Monday, 9 March 2015

           Chapter 11.                       Part D

         Note how the decline of the Romans' values system, the laziness of the later Romans about ideals of citizenship and honesty, augured the Empire's fall. Note also how we today understand intuitively the crucial roles that values play in the shaping of citizens’ lifestyles and, therefore, in the success of the state that they are citizens of. We know of this relationship at a level so deep that we take it to be obvious. When the Romans became hypocritical and corrupt, we say, the collapse of their state became inevitable. (This idea is common among modern scholars, but it comes from Edward Gibbon, whose work on the subject is still, arguably, the most respected of all time.) (3.)   

        But values and their consequences are not obvious; the relationship between a society's moral values and its vigor, performance, and survival has eluded analysis for too long. In this twenty-first century, we must do better.


                     
                                conversion of Emperor Constantine to Christianity (Rubens) 


            What followed, in the West, was the rise of the early Christian Church. Did Christianity grow strong because it offered disillusioned Romans a way out of the cynical ennui of life in the late Roman Empire? Or did it just happen to coincide with that ennui, but bear no causal relationship to it? I think the causal connection is real. This is part of my point in this whole book: values yield behavior patterns, each of which has a survival index associated with it. Rome's old values were fading from the minds of the citizens; Christianity gave Romans, and the Empire a renewed vigor for about another 150 years. But the balance, or rather, the synthesis, of practical, Roman values and spiritual Christian ones was difficult to achieve, and too many lazy Romans kept sliding toward ease and sloth. The serious Romans, in the meantime, were giving up on citizenship and what was left of their democracy. Withdrawal from earthly matters was beckoning to them. Forgetting about the state and focusing on family and, perhaps, congregation was enough and more than enough. 

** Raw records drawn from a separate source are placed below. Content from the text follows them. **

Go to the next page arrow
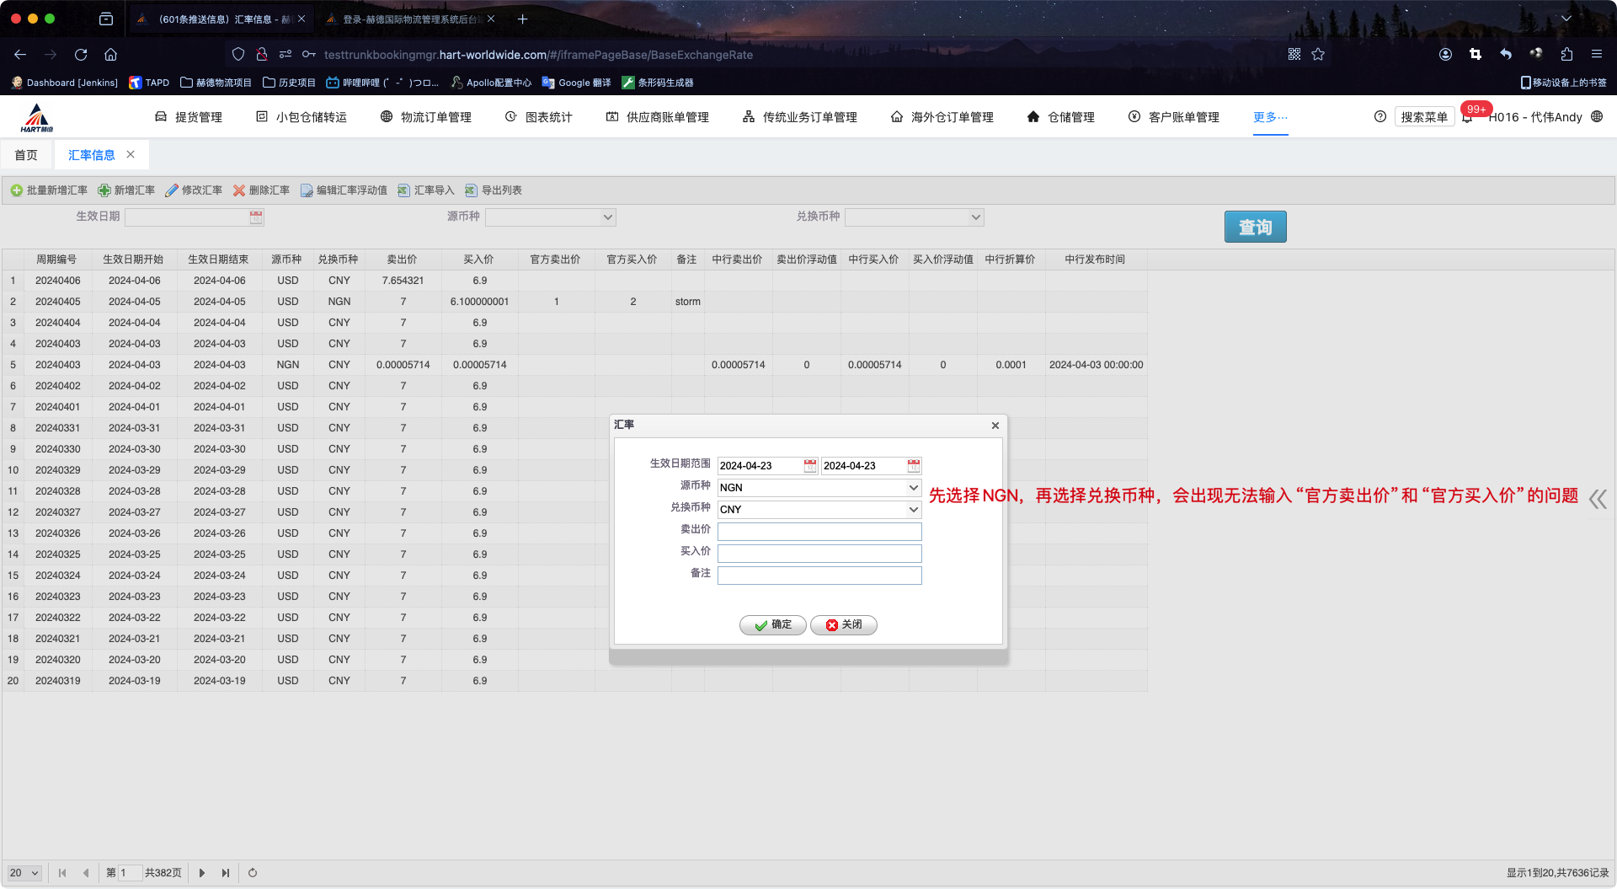 (202, 873)
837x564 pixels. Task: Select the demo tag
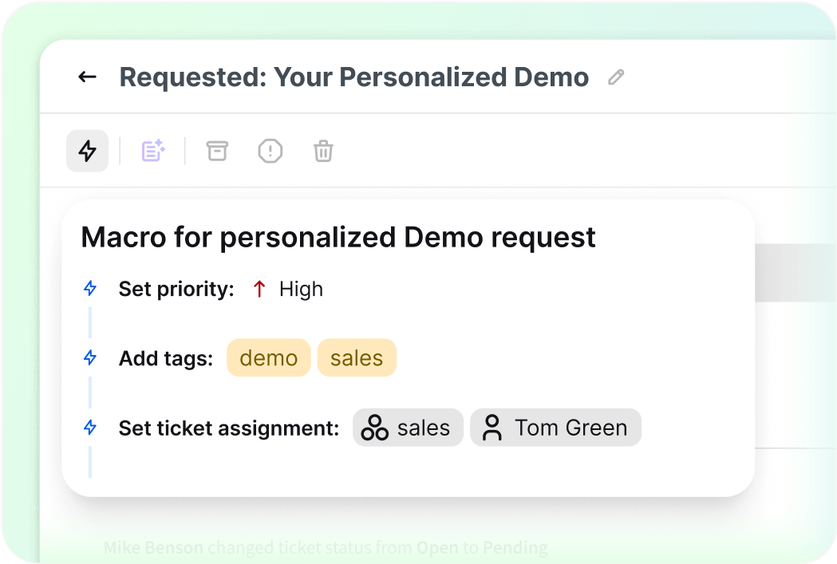coord(268,357)
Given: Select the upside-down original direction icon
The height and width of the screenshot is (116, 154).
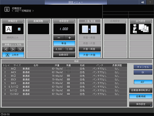Looking at the screenshot, I should click(20, 49).
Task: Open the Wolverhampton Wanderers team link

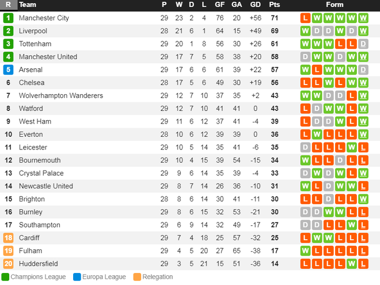Action: tap(61, 95)
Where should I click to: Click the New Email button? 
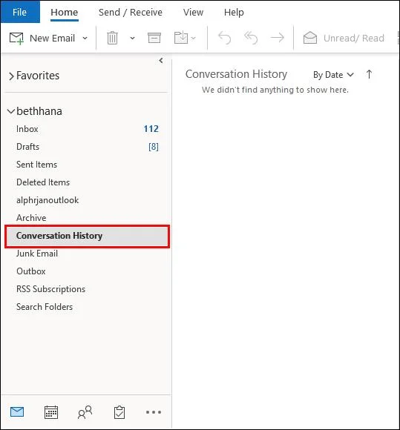[42, 38]
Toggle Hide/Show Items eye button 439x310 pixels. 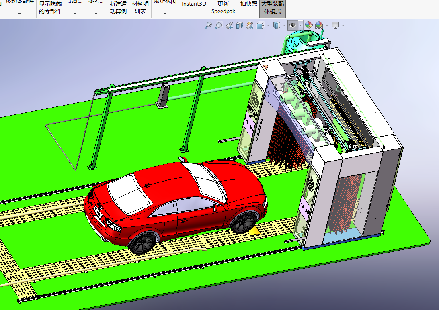[293, 26]
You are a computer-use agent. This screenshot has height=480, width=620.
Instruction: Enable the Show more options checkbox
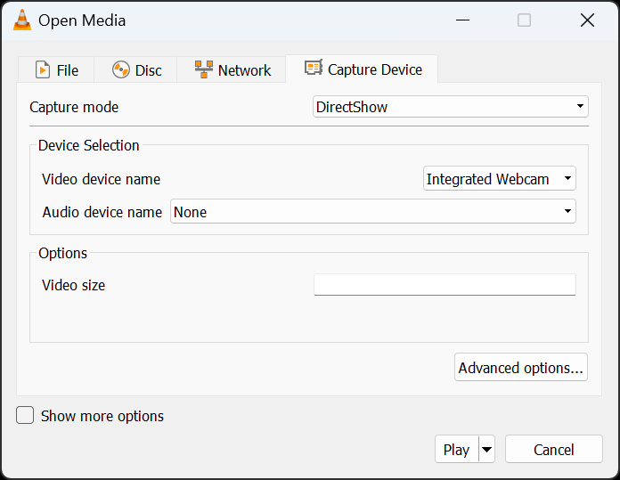tap(25, 416)
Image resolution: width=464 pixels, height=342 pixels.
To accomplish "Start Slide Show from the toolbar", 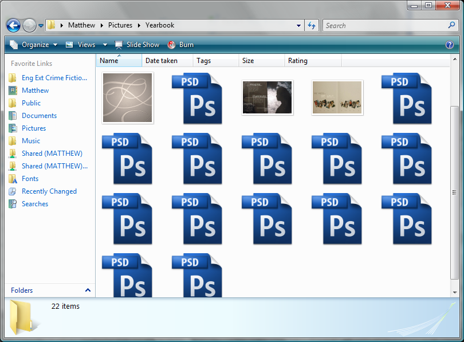I will tap(137, 45).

         When some aggressive barbarian invaders arrived, Rome had become a society of factions. Too few citizens really cared about both God and Rome to fend off the Visigoths with the kind of energy and sacrifice that was needed. Rome fell in an agony that today we have nothing to compare to.    

         What is certain is that the decline of the Romans' old beliefs and the rise of the monotheistic, compassionate Christian ones happened pretty much simultaneously. To the Romans of Constantine's day, his making Christianity the state's official religion just seemed "right", as needed social changes do. People in more and more of the Empire then began to built a society based on a more spiritual view of the universe, a view under which the rewards and pleasures of this world were to be disregarded. Eternal salvation was what mattered, and it was won by good deeds of honesty, forgiveness, and compassion.
               
            Under this worldview, Earth was the center of the universe, specially created by God to house man, His most beloved creation. But man’s role was not to enjoy life to whatever degree he could (as the ancients had), in this garden turned, by man's sin, to a barren plain. Man was here to praise God and gratefully accept all that God sent man’s way, all joy and all suffering. Getting ready for the next life after death was what mattered. This earthly life counted for little against the backdrop of eternity. Scholars for centuries kept a skull on their desks on a plaster base inscribed with the Latin words "memento mori". Remember death. Thus, the spread of Christianity sounds like a backward step, and in many ways it was.